# Activity:
Starting with the line below that holds "Viewport: 980px width, 464px height." and stopping after the line that holds "This screenshot has height=630, width=1200.", transcribe the lines exactly, leaving out all pictures.

# Stored data:

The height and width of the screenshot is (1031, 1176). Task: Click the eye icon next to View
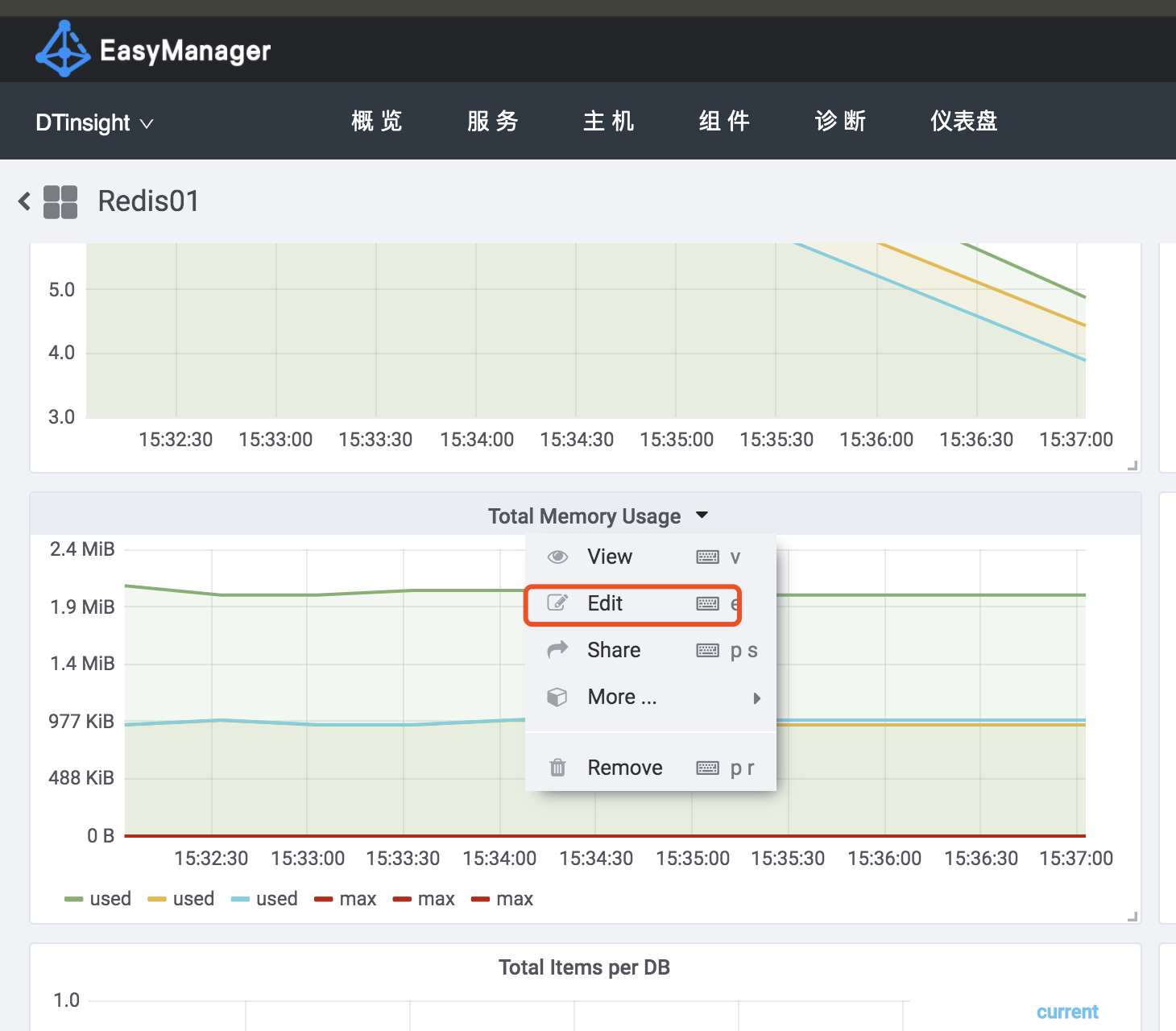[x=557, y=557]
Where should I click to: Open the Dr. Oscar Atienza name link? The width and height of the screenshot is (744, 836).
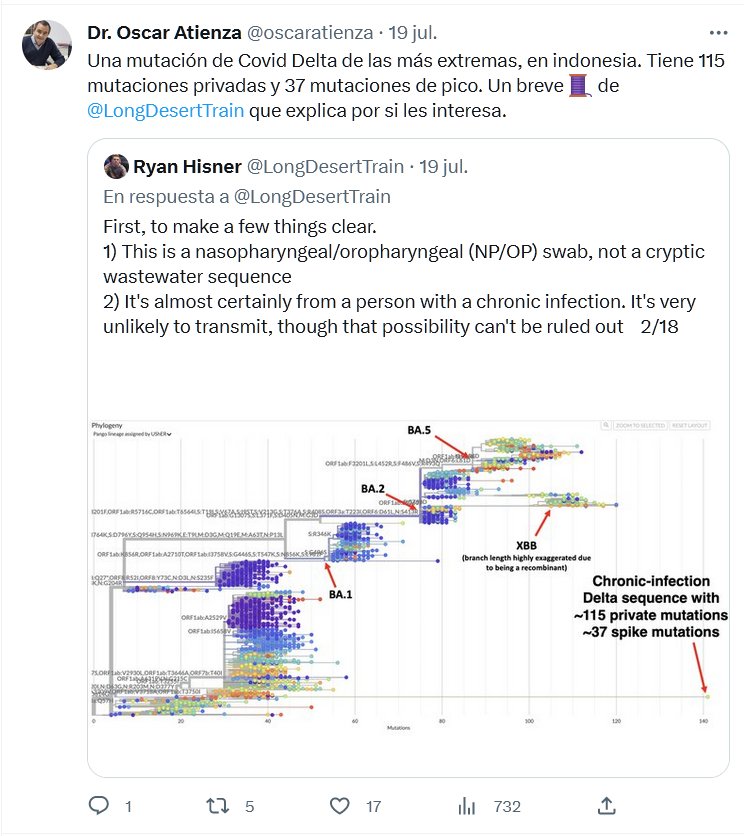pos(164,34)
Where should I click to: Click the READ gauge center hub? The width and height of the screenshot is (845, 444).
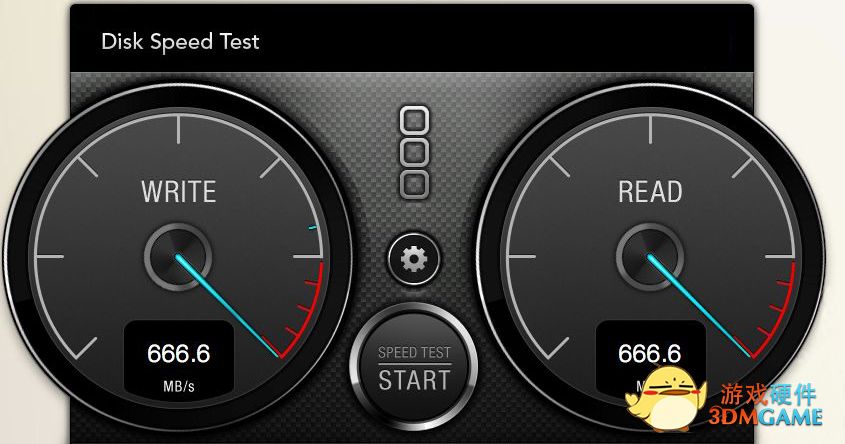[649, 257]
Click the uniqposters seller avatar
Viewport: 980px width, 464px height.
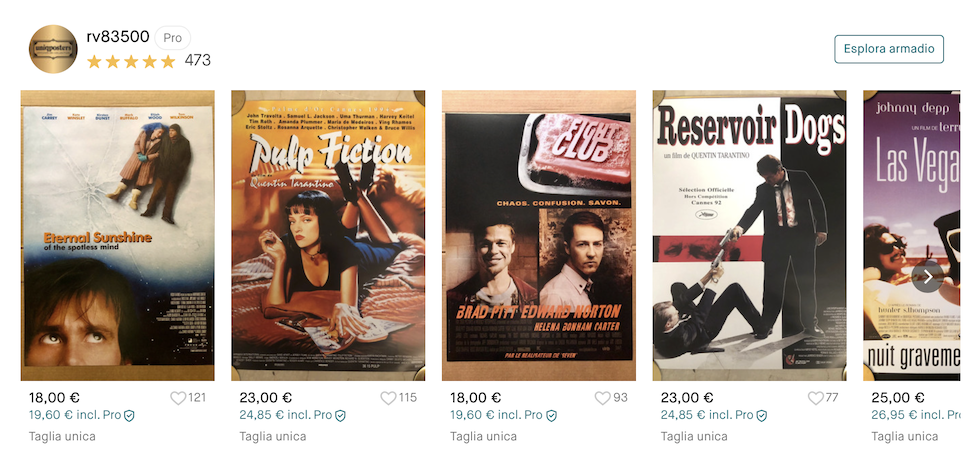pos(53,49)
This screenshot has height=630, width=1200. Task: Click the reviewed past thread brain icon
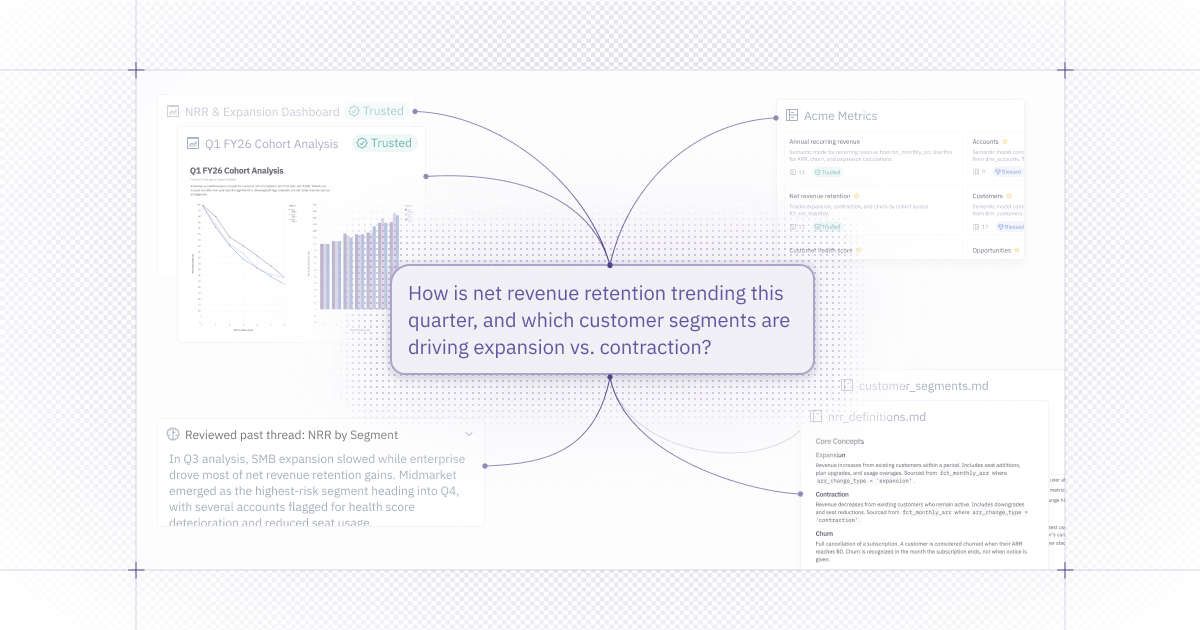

...

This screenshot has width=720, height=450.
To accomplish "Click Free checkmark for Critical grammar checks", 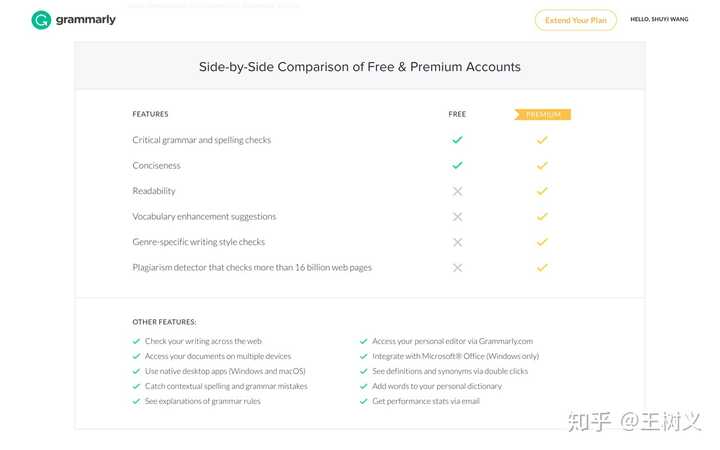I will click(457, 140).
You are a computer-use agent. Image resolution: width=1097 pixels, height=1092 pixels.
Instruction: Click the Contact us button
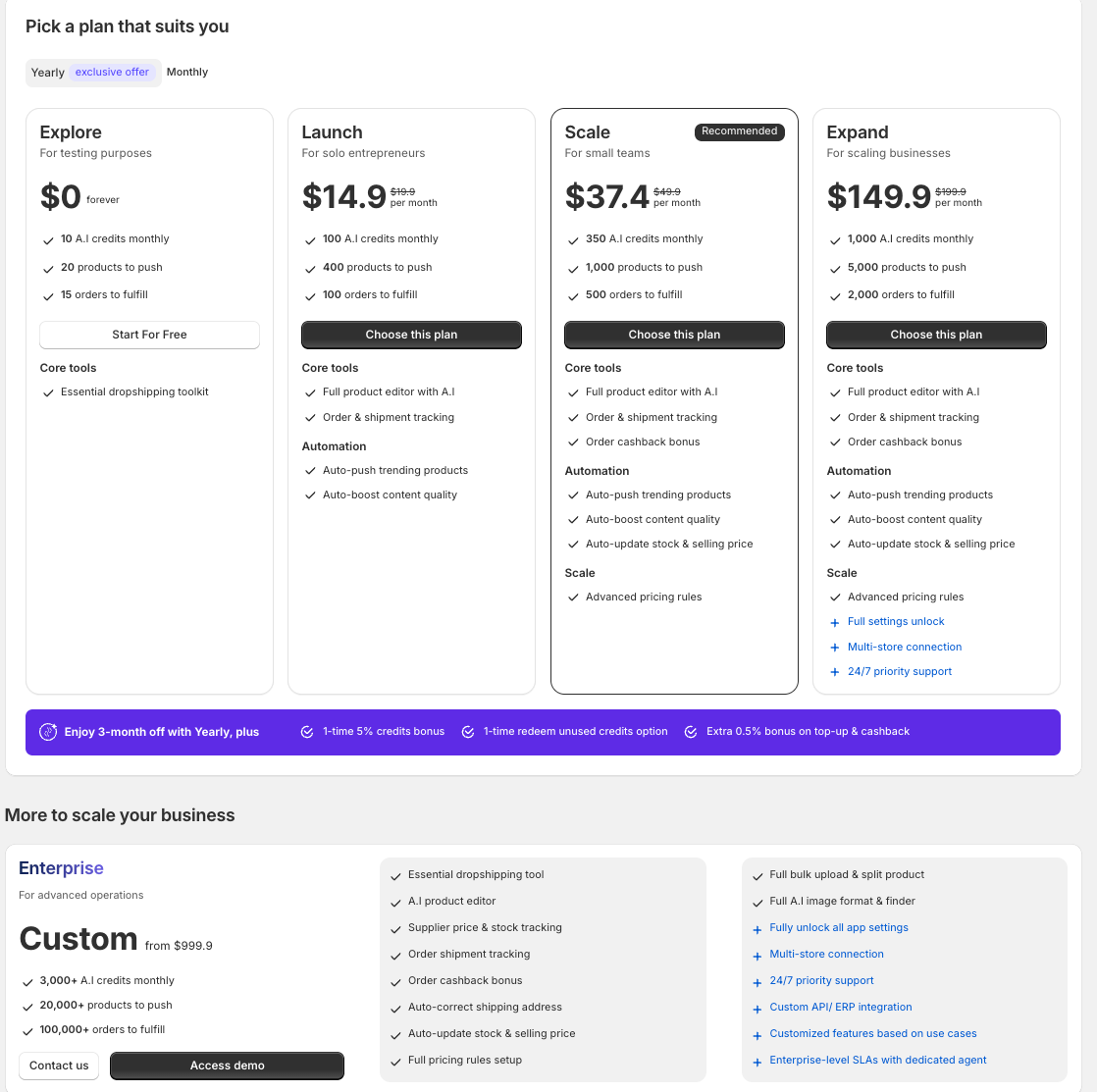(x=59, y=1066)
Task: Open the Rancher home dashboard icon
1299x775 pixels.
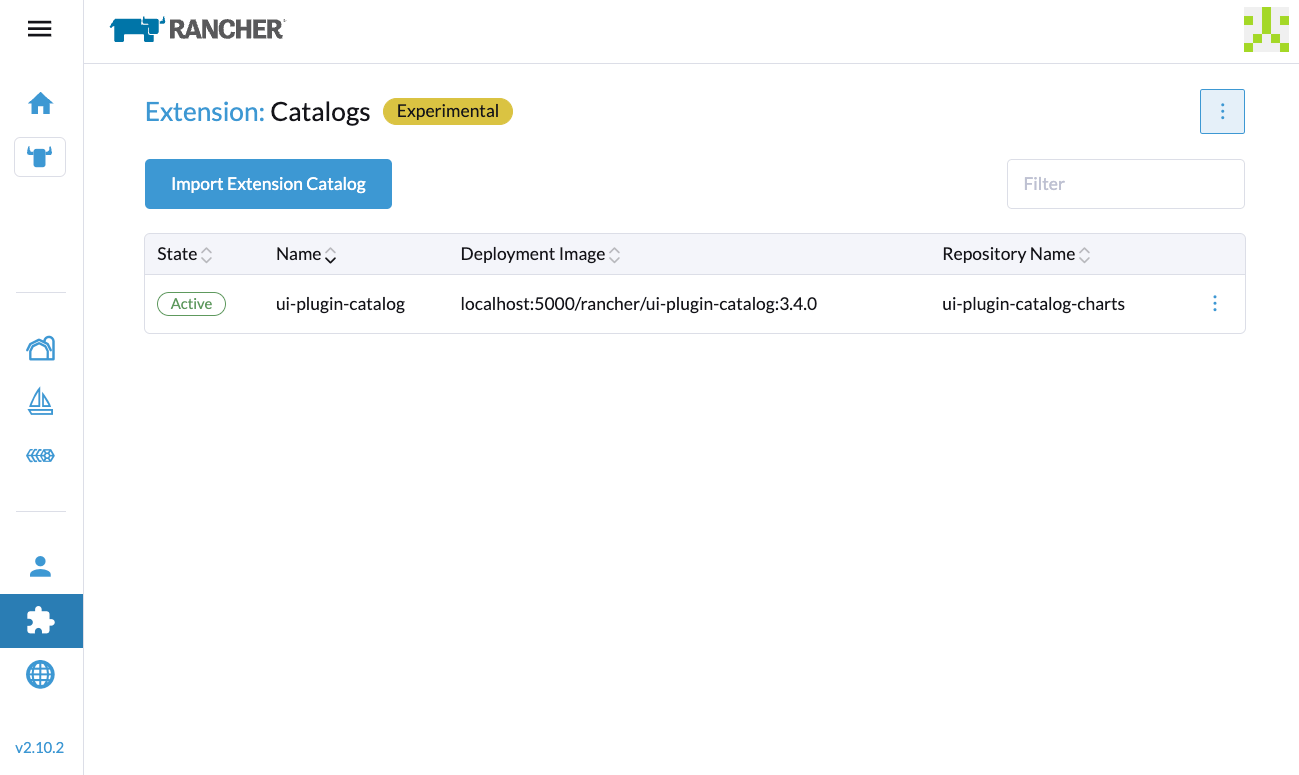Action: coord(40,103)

# The answer:
Viewport: 980px width, 464px height.
pos(53,49)
This screenshot has height=630, width=1200. Task: Click the reviewed past thread brain icon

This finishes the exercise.